───── Records for this task ─────

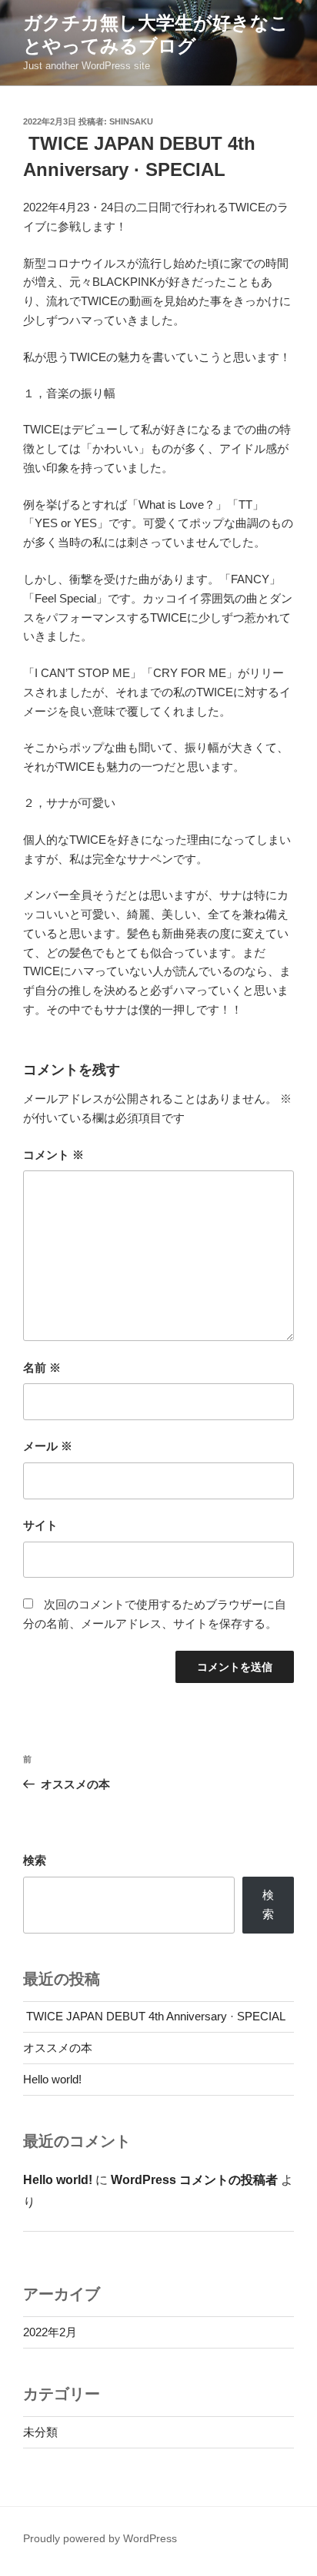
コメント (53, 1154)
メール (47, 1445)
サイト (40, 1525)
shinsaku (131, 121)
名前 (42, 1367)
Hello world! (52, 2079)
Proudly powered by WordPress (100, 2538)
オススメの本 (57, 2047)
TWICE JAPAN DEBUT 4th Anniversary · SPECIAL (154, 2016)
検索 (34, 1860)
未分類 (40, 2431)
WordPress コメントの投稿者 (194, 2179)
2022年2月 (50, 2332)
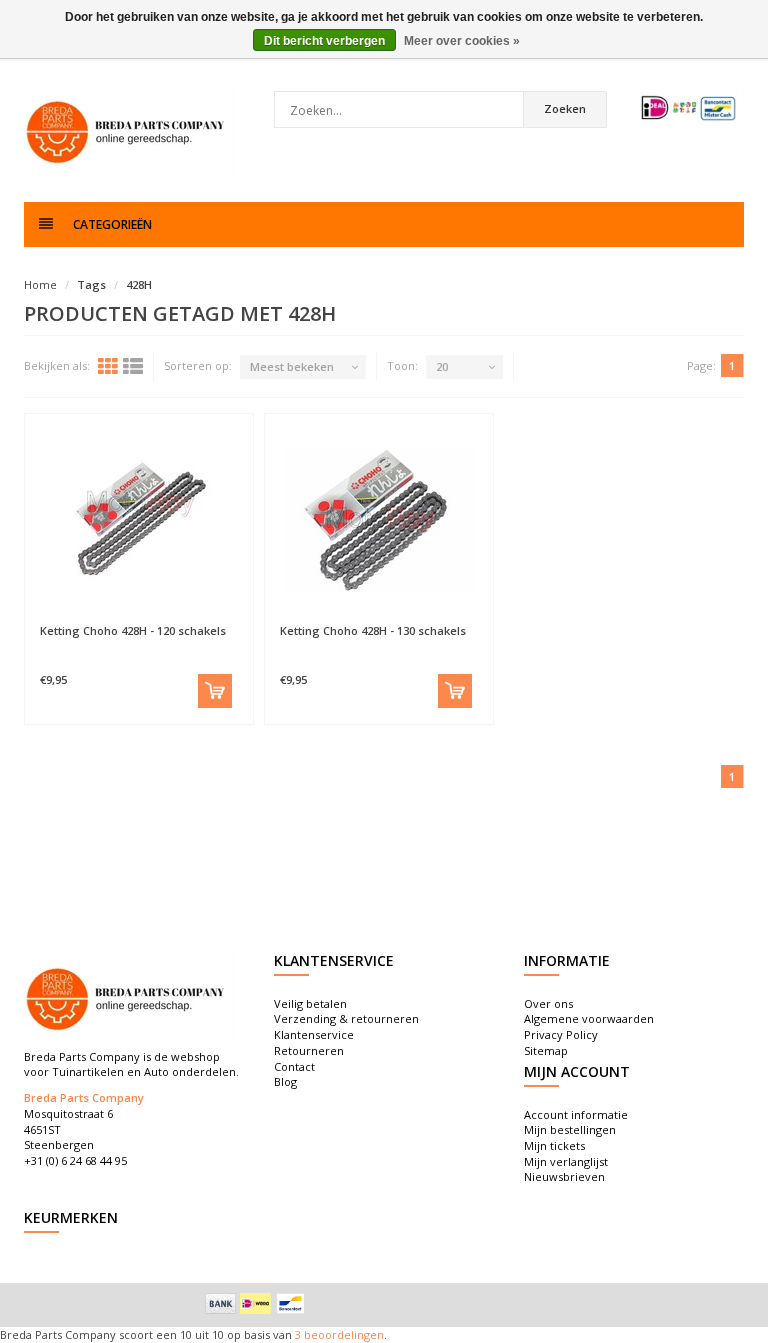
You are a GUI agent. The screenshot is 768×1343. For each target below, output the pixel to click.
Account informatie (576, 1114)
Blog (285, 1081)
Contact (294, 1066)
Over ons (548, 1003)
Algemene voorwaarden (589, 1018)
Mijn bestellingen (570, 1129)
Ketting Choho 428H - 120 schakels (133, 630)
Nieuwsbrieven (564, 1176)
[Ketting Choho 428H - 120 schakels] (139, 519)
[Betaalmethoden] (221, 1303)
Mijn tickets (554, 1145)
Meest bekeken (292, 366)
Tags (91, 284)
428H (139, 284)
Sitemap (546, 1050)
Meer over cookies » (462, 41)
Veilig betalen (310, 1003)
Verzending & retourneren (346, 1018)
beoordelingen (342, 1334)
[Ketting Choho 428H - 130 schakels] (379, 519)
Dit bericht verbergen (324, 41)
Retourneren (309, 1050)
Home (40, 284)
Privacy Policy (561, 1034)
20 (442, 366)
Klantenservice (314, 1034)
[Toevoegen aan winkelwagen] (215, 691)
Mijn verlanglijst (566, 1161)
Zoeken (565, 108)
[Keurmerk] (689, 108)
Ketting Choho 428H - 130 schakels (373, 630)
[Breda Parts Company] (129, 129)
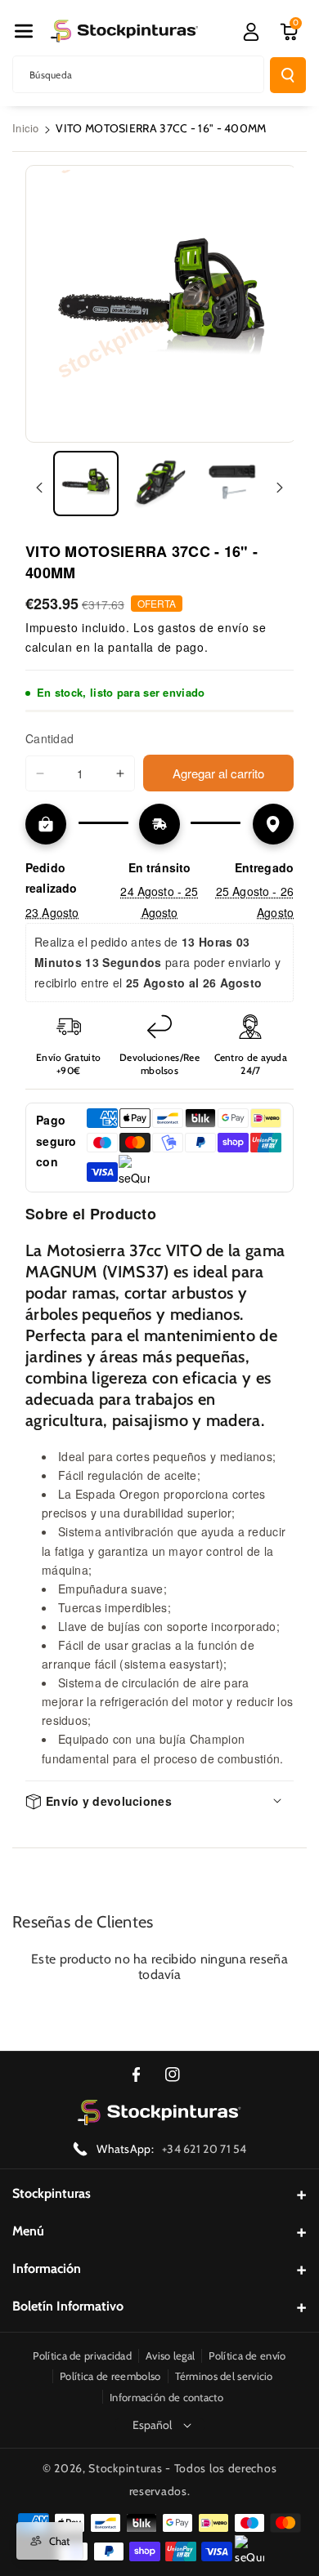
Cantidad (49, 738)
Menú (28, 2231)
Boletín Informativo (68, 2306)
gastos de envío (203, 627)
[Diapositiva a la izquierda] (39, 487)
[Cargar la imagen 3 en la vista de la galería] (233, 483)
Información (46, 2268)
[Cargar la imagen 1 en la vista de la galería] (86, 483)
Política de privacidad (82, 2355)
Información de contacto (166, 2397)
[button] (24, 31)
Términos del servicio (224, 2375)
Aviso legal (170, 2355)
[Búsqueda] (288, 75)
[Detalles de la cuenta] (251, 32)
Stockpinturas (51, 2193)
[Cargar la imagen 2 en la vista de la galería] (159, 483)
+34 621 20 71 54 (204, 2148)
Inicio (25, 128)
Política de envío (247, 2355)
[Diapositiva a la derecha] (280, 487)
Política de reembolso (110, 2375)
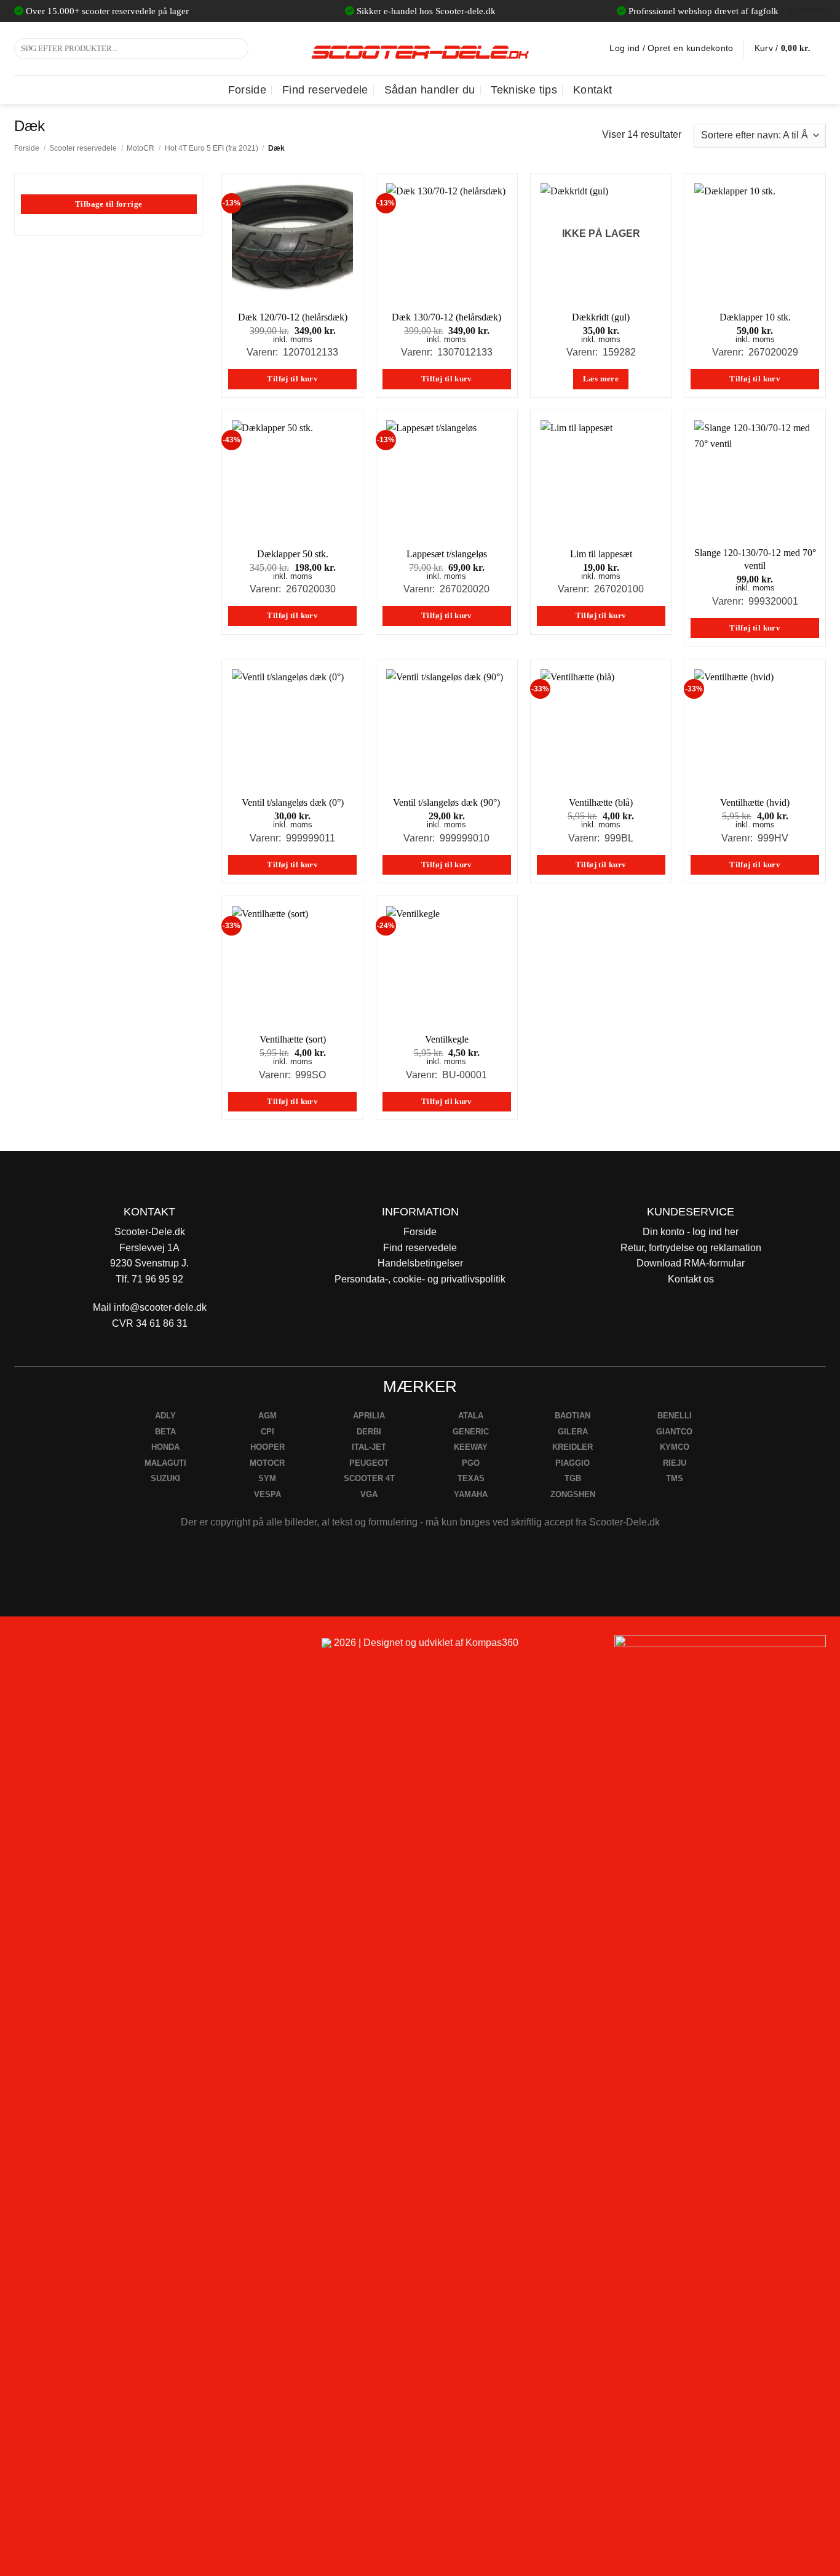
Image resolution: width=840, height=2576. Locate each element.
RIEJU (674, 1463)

─────

• _Required action_
The response should hold only an exact retyping of the lines from the beginning of the data through the line containing "[Ketting Choho 428H - 130", both ends kept, pictures omitted.

• _Task response_
コメント (53, 1154)
メール (47, 1445)
サイト (40, 1525)
shinsaku (131, 121)
名前 (42, 1367)
Hello world! (52, 2079)
Proudly powered by WordPress (100, 2538)
オススメの本 (57, 2047)
TWICE JAPAN DEBUT 4th Anniversary · SPECIAL (154, 2016)
検索 (34, 1860)
未分類 (40, 2431)
WordPress コメントの投稿者 (194, 2179)
2022年2月 (50, 2332)
You are a GUI agent. The screenshot is 768×1343. For each target below, output the pixel to click.
Account informatie (576, 1114)
Blog (285, 1081)
Contact (294, 1066)
Over ons (548, 1003)
Algemene voorwaarden (589, 1018)
Mijn bestellingen (570, 1129)
Ketting Choho 428H - 120 schakels (133, 630)
Nieuwsbrieven (564, 1176)
[Ketting Choho 428H - 120 schakels] (139, 519)
[Betaalmethoden] (221, 1303)
Mijn tickets (554, 1145)
Meest bekeken (292, 366)
Tags (91, 284)
428H (139, 284)
Sitemap (546, 1050)
Meer over cookies » (462, 41)
Veilig betalen (310, 1003)
Verzending & retourneren (346, 1018)
beoordelingen (342, 1334)
[Ketting Choho 428H - 130 schakels] (379, 519)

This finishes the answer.